Logically, the training procedure is conducted by Persia in a data dispatching based paradigm as below:

  1. The data loader will dispatch the ID type feature $\mathrm{x^{ID}}$ to an embedding worker—the embedding worker will generate an unique sample ID 𝜉 for this sample, buffer this sample ID with the ID type feature $\mathrm{x_\xi^{ID}}$ locally, and returns this ID 𝜉 back the data loader; the data loader will associate this sample’s Non-ID type features and labels with this unique ID.
  2. Next, the data loader will dispatch the Non-ID type feature and label(s) $\mathrm{(x\xi^{NID},y\xi)}$ to a NN worker.
  3. Once a NN worker receives this incomplete training sample, it will issue a request to pull the ID type features’ $\mathrm{(x\xi^{ID})}$ embedding $\mathrm{w\xi^{emb}}$ from some embedding worker according to the sample ID 𝜉—this would trigger the forward propagation in Algorithm 1, where the embedding worker will use the buffered ID type feature $\mathrm{x\xi^{ID}}$ to get the corresponding $\mathrm{w\xi^{emb}}$ from the embedding PS.
  4. Then the embedding worker performs some potential aggregation of original embedding vectors.
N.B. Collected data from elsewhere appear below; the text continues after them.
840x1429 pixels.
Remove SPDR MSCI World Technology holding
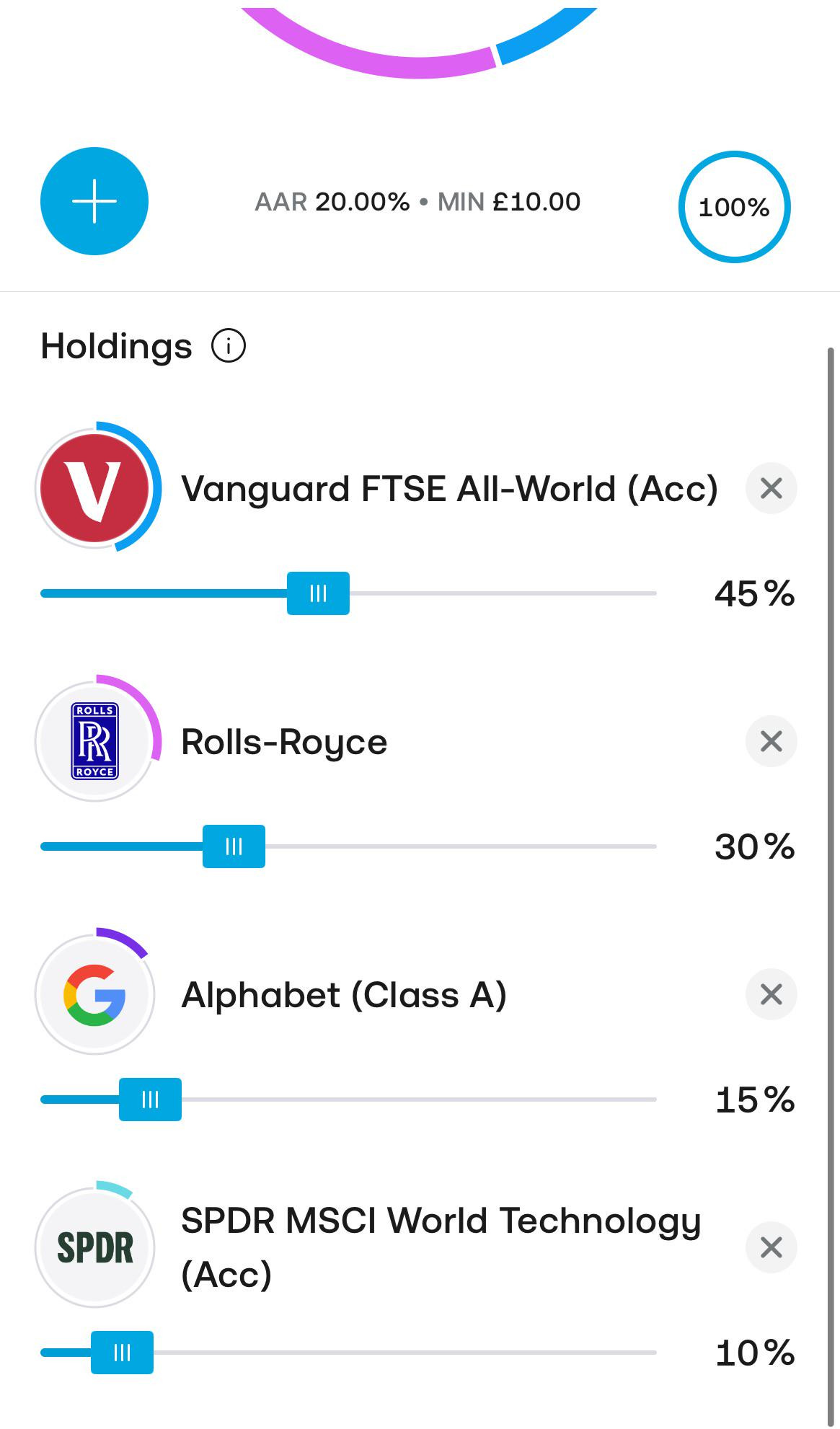click(771, 1247)
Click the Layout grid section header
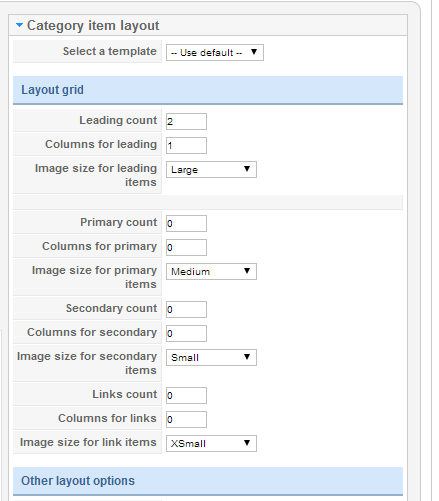Screen dimensions: 439x501 (208, 90)
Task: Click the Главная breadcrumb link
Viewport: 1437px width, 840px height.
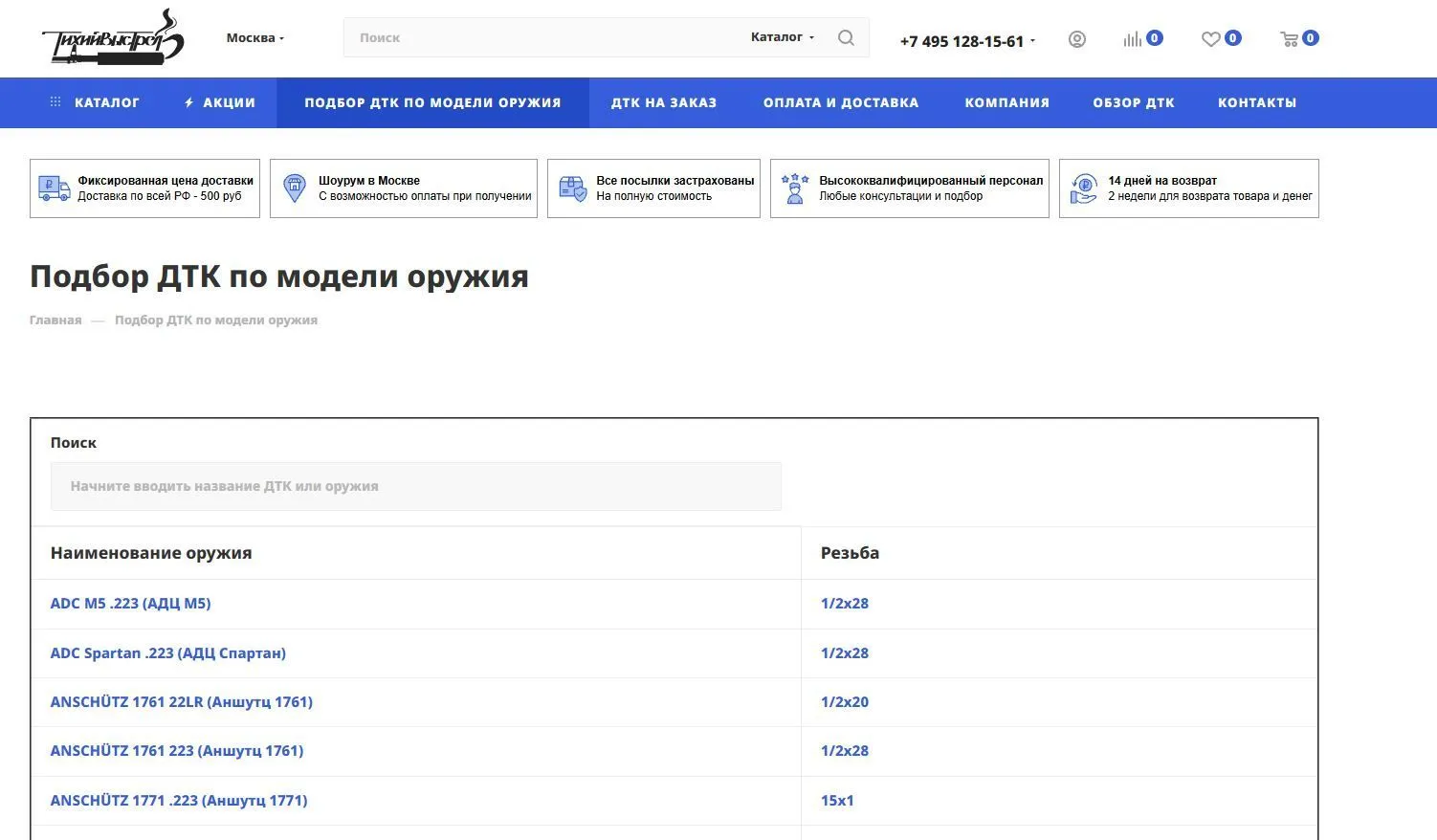Action: 55,321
When this computation finishes, the aggregated embedding vector $\mathrm{w_\xi^{emb}}$ will be transmitted to the NN worker that issues the pull request.
  5. Once the NN worker gets a group of complete inputs for the dense module, it will create a mini-batch and conduct the training computation of the NN according to Algorithm 2. Note that the parameter of the NN always locates in the device RAM of the NN worker, where the NN workers synchronize the gradients by the AllReduce Paradigm.
  6. When the iteration of Algorithm 2 is finished, the NN worker will send the gradients of the embedding ($\mathrm{F_\xi^{emb'}}$) back to the embedding worker (also along with the sample ID 𝜉).
  7. The embedding worker will query the buffered ID type feature $\mathrm{x\xi^{ID}}$ according to the sample ID 𝜉; compute gradients $\mathrm{F\xi^{emb'}}$ of the embedding parameters and send the gradients to the embedding PS, so that the embedding PS can finally compute the updates according the embedding parameter’s gradients by its SGD optimizer and update the embedding parameters.